- [Task objective]:
Gather the lines below that include the string "Home", copying each in full.

── Provided records

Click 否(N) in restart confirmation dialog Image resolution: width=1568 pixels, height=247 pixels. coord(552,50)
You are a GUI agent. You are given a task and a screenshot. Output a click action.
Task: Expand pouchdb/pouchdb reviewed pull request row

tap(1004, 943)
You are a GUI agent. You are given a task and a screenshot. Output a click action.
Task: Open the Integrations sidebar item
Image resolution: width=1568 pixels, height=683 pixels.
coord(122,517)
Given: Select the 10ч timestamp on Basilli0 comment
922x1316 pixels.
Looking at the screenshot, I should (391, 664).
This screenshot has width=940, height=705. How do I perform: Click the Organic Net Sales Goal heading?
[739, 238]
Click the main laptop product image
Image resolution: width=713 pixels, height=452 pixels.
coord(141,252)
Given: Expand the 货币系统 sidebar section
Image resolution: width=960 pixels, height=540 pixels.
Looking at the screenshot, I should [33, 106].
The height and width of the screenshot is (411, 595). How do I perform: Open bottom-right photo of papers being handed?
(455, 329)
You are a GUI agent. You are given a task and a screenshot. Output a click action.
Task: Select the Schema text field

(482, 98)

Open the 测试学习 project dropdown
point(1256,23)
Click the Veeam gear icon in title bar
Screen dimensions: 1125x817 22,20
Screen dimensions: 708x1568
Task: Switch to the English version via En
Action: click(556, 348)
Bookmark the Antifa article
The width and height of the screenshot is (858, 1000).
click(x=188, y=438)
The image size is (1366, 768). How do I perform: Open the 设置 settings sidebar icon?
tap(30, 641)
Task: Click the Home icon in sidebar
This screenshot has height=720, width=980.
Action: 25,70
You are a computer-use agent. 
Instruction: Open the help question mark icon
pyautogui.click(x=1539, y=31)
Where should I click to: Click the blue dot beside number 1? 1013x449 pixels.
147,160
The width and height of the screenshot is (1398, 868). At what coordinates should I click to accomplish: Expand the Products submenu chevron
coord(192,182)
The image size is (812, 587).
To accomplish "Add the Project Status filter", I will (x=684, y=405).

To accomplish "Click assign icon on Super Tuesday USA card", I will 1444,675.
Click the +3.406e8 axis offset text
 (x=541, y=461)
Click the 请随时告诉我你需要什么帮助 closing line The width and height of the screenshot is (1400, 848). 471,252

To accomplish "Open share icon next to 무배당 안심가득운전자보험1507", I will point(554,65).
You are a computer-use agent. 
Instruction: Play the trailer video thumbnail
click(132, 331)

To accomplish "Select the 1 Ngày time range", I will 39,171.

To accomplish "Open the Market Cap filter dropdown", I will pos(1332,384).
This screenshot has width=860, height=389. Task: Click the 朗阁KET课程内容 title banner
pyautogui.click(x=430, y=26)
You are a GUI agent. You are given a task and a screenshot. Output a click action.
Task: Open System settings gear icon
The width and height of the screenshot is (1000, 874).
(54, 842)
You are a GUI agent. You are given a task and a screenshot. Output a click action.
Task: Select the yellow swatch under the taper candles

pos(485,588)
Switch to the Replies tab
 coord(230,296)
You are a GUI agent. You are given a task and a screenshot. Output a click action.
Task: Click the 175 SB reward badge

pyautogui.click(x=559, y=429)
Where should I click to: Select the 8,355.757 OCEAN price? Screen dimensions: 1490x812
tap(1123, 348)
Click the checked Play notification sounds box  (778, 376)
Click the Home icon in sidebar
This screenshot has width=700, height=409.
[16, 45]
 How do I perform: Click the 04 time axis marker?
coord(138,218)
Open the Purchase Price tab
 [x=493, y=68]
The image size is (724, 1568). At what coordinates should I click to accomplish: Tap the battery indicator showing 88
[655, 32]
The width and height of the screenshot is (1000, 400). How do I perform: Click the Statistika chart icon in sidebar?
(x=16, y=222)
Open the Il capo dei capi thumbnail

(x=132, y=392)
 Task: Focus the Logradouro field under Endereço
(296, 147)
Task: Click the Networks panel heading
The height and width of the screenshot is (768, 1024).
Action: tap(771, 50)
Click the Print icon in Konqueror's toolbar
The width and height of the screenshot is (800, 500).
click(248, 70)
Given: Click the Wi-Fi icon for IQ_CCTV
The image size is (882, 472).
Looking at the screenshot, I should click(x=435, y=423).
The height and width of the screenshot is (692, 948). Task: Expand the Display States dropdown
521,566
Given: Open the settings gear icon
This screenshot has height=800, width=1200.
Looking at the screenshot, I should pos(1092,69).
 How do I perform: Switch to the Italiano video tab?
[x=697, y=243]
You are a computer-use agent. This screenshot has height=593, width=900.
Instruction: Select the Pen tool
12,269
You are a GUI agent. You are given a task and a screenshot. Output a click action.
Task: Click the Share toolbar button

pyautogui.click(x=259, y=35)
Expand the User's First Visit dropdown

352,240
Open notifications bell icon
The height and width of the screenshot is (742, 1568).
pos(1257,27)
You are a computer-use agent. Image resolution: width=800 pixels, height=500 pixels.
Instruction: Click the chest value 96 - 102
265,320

────

- [Task result]:
Task: Click the Home icon in sidebar
Click the Home icon in sidebar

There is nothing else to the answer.